GET my_index/_search 
 { 
   "size": 10, 
   "query": { 
     "vector": { 
       "my_vector": { 
         "vector": [1.0, 2.0], 
         "topk": 100 
       } 
     } 
   }, 
   "rescore": { 
     "window_size": 100, 
     "vector_rescore": { 
       "field": "my_vector", 
       "vector": [1.0, 2.0], 
       "metric": "euclidean" 
     } 
   } 
 }

**Table 5** Rescore query parameters
Parameter	Mandatory	Type	Description
rescore	Yes	Map	Defines rescoring parameters. Key parameters: window_size: rescoring/reranking window size. vector_rescore: other vector rescoring settings.
window_size	Yes	Integer	Rescoring/reranking window size. The vector search returns the top k results, but only the first window_size results are rescored and reranked. A larger value indicates a larger reranking scope and hence a higher recall rate, but it also leads to higher computational overhead. Default value: 100
field	Yes	String	Queried vector field, for example, my_vector.
vector	Yes	Array/String	Query vector value. It is used to calculate the similarity between indexed vectors and the query vector. The value can be an array (for example, [1, 1]) or Base64-encoded value (for example, AAABAAACAAAD).
metric	Yes	String	Vector distance metric, which measures the similarity or distance between vectors. Value range: euclidean (default): Euclidean distance inner_product: inner product distance cosine: cosine distance hamming: Hamming distance, which can be used only when dim_type is set to binary.

Painless Syntax Extension

Painless syntax extension allows the use of vector distance or similarity calculation functions in custom scripts. CSS extension supports several vector distance/similarity calculation functions, which users can use readily in custom Painless scripts to build flexible rescoring formulas.

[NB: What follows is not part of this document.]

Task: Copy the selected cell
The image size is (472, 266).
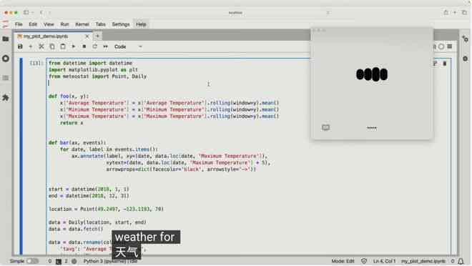Action: [x=52, y=46]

The following is an example:

POST my_index/_search
{
  "size": 10,
  "query": {
    "script_score": {
      "query": {
        "match_all": {}
      },
      "script": {
        "source": "1 / (1 + euclidean(params.vector, doc[params.field]))",
        "params": {
          "field": "my_vector",
          "vector": [1, 2]
        }
      }
    }
  }
}

**Table 6** Supported vector distance/similarity calculation functions
Function Signature	Description
euclidean(Float[], DocValues)	Euclidean distance
cosine(Float[], DocValues)	Cosine similarity
innerproduct(Float[], DocValues)	Inner product
hamming(String, DocValues)	Hamming distance Only vectors whose dim_type is binary are supported. The input query vector must be a Base64-encoded character string. Only OpenSearch 1.3.6 clusters support this function.
hammings(String, DocValues)	Hamming distance Only vectors whose dim_type is binary are supported. The input query vector must be a Base64-encoded character string. Only OpenSearch 2.19.0 clusters support this function.